Whilst the Union-subjugating Protocol assaults our constitutional status as part of the United Kingdom and fundamental right to equal constitutional citizenship, the ‘process’ breathed into life by the Belfast Agreement not only assists the incremental erosion of our constitutional status, but equally has the effect of seeking to turn our community into an underclass, with nationalism advancing with increasing supremacy as a political and cultural ‘elite’.
If there is anyone that believes nationalism as an ideology seeks equality, they would be sadly mistaken. Indeed, they would be foolish, and even more so standing here in Portadown.
In 1641, here in Portadown, the Protestant people sought a fair and equitable peace. They were drowned in the River Bann. And there is nothing new under the sun.
In the 1990s, and still until this very day, the Church-going members of the Orange Order seek to peacefully walk at Drumcree. They- just like their brethren in many other locations- are denied from doing so by an unelected Parades Commission set up to appease the threat of nationalist violence.
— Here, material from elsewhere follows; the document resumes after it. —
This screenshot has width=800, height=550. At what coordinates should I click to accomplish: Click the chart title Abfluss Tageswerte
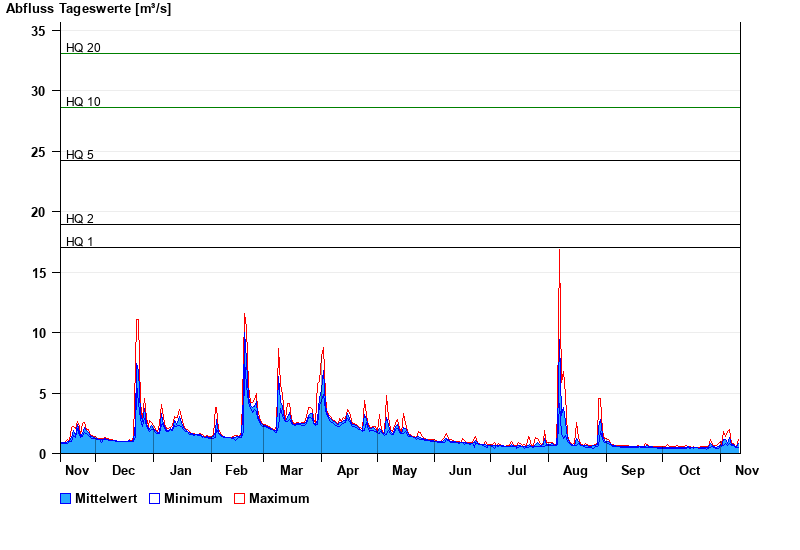[88, 9]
Our right to express our culture and identity is subject to whether nationalists permit such an expression, or whether- via the tactical use of their threats of violence- they weaponise the unelected institutions, usually greened to their advantage, to- without any democratic legitimacy- interfere with our cultural expression.
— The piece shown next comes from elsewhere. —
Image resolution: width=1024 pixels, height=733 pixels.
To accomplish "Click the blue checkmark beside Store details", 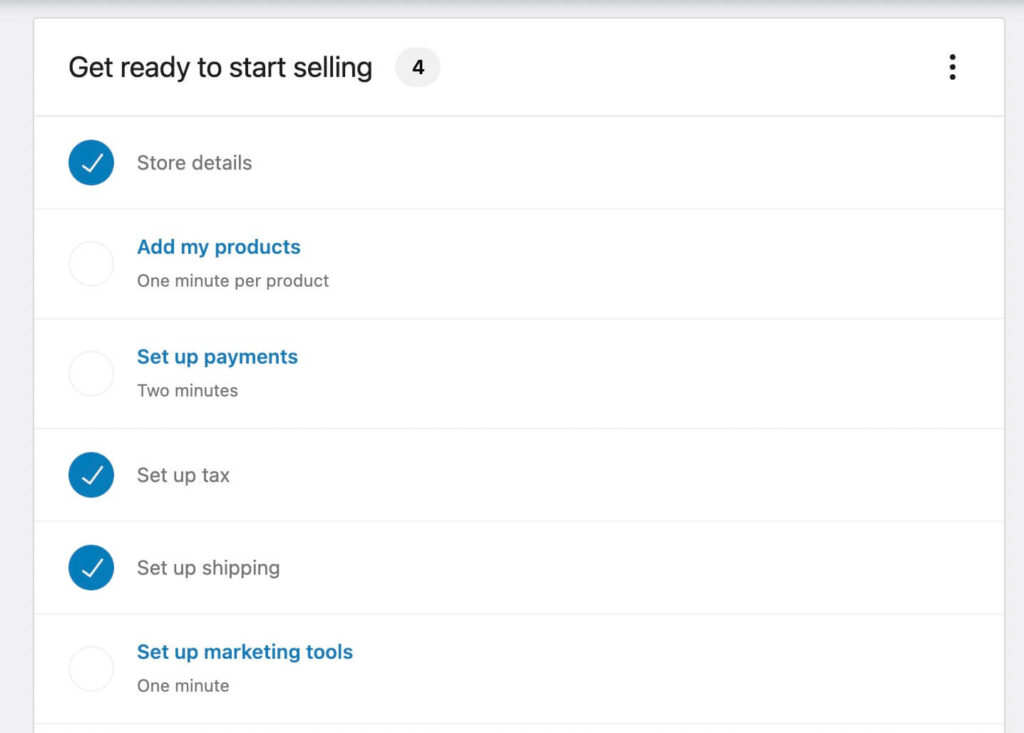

And it is that ethos that brings us the Protocol. Let us leave no room for doubt: the Protocol is a result of nationalism’s threats of violence. The Irish Government- who weaponised the threat of IRA bombs-, the political wing of the IRA in Sinn Fein, alongside Alliance and the SDLP, all talked up the threat of violence.
The SDLP MP Claire Hanna threatened “civil disobedience….at a minimum” if there was to be so much as a CCTV camera on the sovereign land border between Northern Ireland and the Irish Republic.
Nationalist Professors- of law no less- threatened to “remove” any border. One suspects they were not suggesting they would do so with an academic paper.
Alliance MP and ardent nationalist Stephen Farry- who began his maiden Parliament speech in Irish- speaking about a land border said: “civil disobedience would be the result of emotional and psychological impact of checks… even if you have checks away from the border, and have them ten miles inland, or you’re putting in place mobile patrols and a greater surveillance arrangement, all of that is a border”.
A quick word on Mr Farry- your P45 is in the post. The next electoral opportunity which arises, the good unionist and loyalist people of North Down will see to it that you are removed from our Parliament.
All these people- so concerned about the threat to peace arising from any checks on the land border- were happy to call for the rigorous implementation of a Protocol which delivered a hard internal border between Northern Ireland and the rest of the United Kingdom: the unjust, unlawful and undemocratic Irish Sea Border.
Their purported commitment to a balanced equilibrium only lasts for so long as it suits nationalism’s agenda.
In similar terms, the commitment to cross community consent for key decisions was a fundamental principle. The cornerstone of peace and stability. Until of course it came to the point whereby nationalism could join with the Alliance party to form a majority to put their jackboot on the neck of the Union; the commitment to cross community consent all of a sudden became expendable.
It circles back to the core ethos which governs the ‘peace process’- referred to as the ‘spirit’ of the Belfast Agreement- which necessitates that Unionism must give, and nationalism must get.
Nationalism rejected a sovereign land border, so unionism had to be subjected to a Sea border.
Brexit and the nationalist opposition to it was always about denying the principle of consent- which we will come to later- itself. Northern Ireland was not to be allowed to be treated as an equal part of the United Kingdom and thus have the result of a UK wide referendum respected equally.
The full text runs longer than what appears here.